Extract the lines of the records that start with the line containing "You are a GUI" and end with the line containing "pyautogui.click(x=578, y=544)", including both of those lines, and copy them exactly as they appear.

▶ DATA RECORDS:
************

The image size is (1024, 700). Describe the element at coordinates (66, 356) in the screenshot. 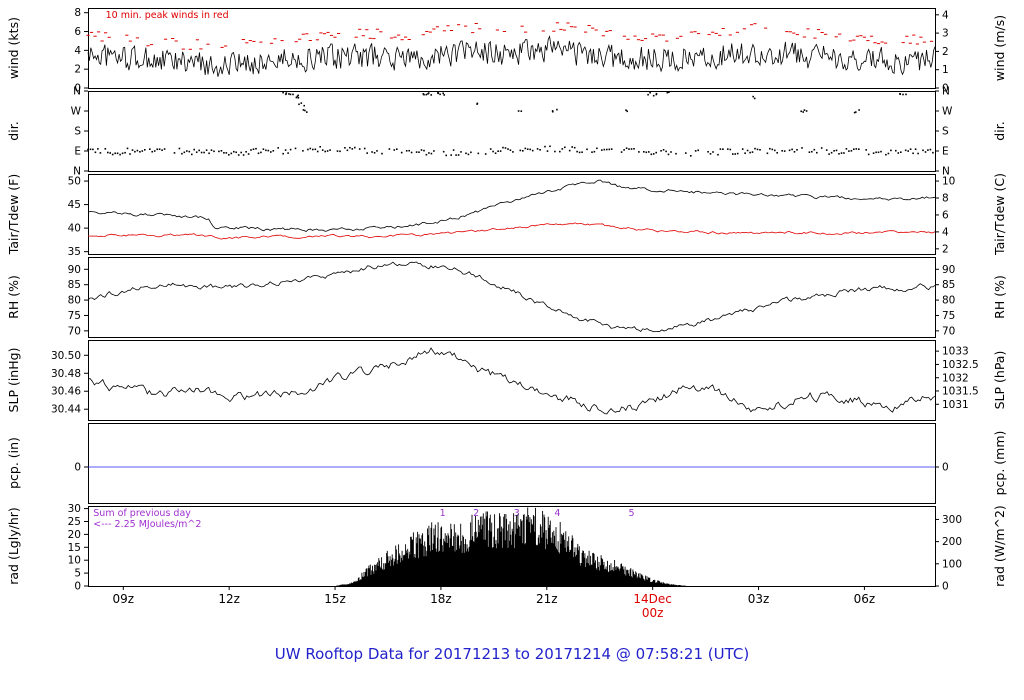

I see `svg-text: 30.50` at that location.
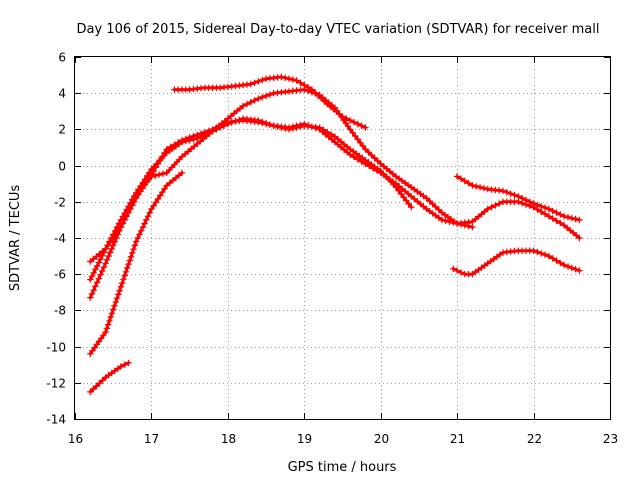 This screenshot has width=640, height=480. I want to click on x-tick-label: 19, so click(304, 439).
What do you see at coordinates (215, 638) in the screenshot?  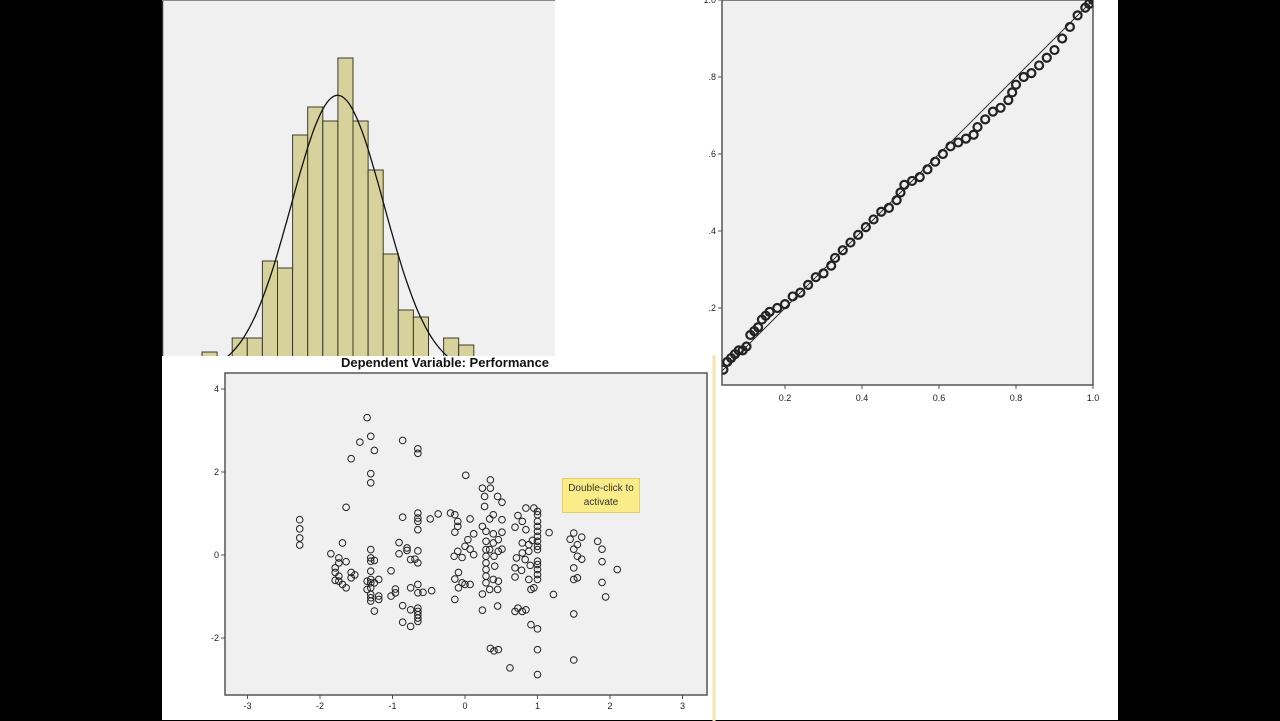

************

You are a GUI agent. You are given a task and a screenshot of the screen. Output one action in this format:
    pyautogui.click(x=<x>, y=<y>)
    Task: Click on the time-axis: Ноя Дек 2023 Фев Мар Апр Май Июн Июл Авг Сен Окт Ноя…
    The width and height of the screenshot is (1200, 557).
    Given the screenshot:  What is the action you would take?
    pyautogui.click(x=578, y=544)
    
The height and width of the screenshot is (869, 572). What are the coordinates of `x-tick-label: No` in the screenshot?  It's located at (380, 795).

************

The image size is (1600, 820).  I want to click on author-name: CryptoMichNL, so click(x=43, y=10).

************

▶ TASK RESPONSE:
You are a GUI agent. You are given a task and a screenshot of the screen. Output one action in this format:
    pyautogui.click(x=<x>, y=<y>)
    Task: Click on the time-axis: Ноя Дек 2023 Фев Мар Апр Май Июн Июл Авг Сен Окт Ноя…
    The width and height of the screenshot is (1200, 557).
    Given the screenshot:  What is the action you would take?
    pyautogui.click(x=578, y=544)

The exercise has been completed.